At Fort McDowell, the Tribal Government and all of its subordinate economic enterprises are heavily insured. All insurance policies issued to the Tribe prohibit the insurance company from raising the Tribes governmental immunity. Moreover, Fort McDowell has gone one step further. Fort McDowell has enacted a “Tribal Torts Claim Act.” In this Act, the Tribe has codified the requirement that the Tribe will not raise the defense of sovereign immunity for claims that are covered by insurance or a Tribal self-insurance plan.

The Tribe does, however, have a few concerns regarding the current draft of Title II. First, Title II of S.2097 makes no provision for a Tribal Government choosing to self-insure, either in whole or in part. As you know, in certain circumstances it makes more sense economically to either totally self-insure or self-insure up to certain amounts. If a Tribal Government voluntarily waives its sovereign immunity up to the amounts of self-insurance program, a Tribal Government should be allowed to self-insure. I suggest adding a subsection 201(6X2)(B)(ii) that allows for Tribal Self-insurance programs.

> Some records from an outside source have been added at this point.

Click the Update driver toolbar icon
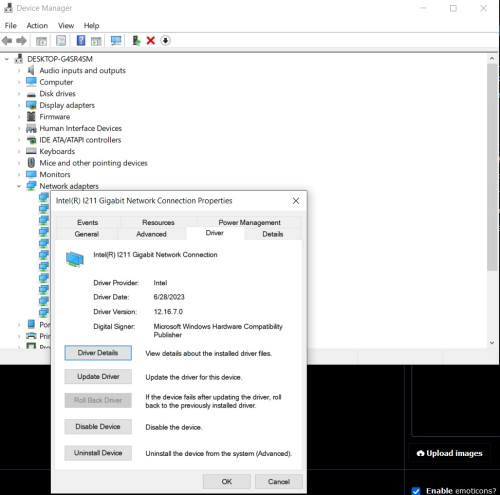 point(136,41)
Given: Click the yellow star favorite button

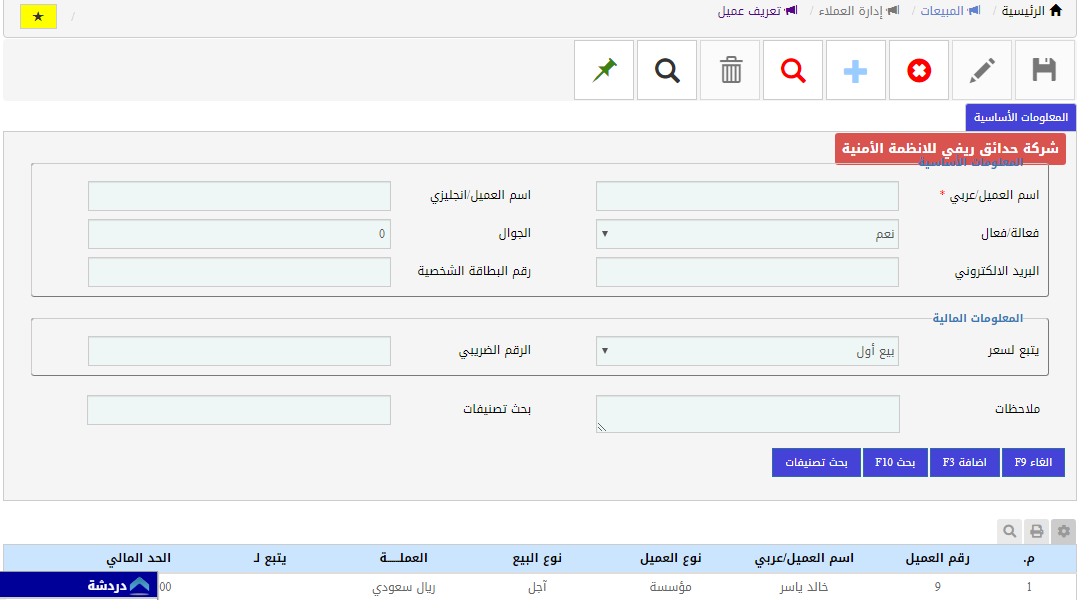Looking at the screenshot, I should 38,17.
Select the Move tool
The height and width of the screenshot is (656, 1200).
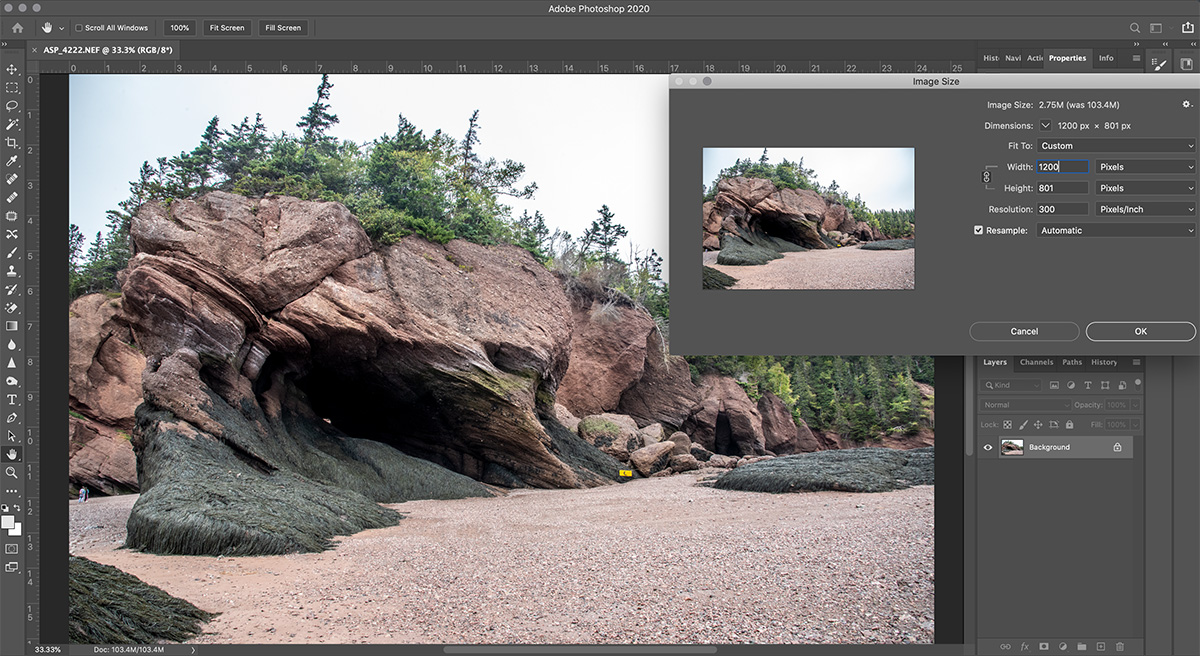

Second, we are concerned that the Secretary and the BIA may go overboard in assessing the needs of Tribes. As you know, the Bureau has a tendency to be overly paternalistic. Certain Tribes, like Fort McDowell, no longer require the paternalism of the past. As I am sure you know, a person or entity could insure just about any conceivable risk known to man. The study required in Section 202 seems like a good idea. Hopefully, the Secretary will arrive at fair and adequate degrees and types of liability insurance. If this bill or a modified version passes, I would ask that your committee monitor the situation periodically to guard against this potential problem.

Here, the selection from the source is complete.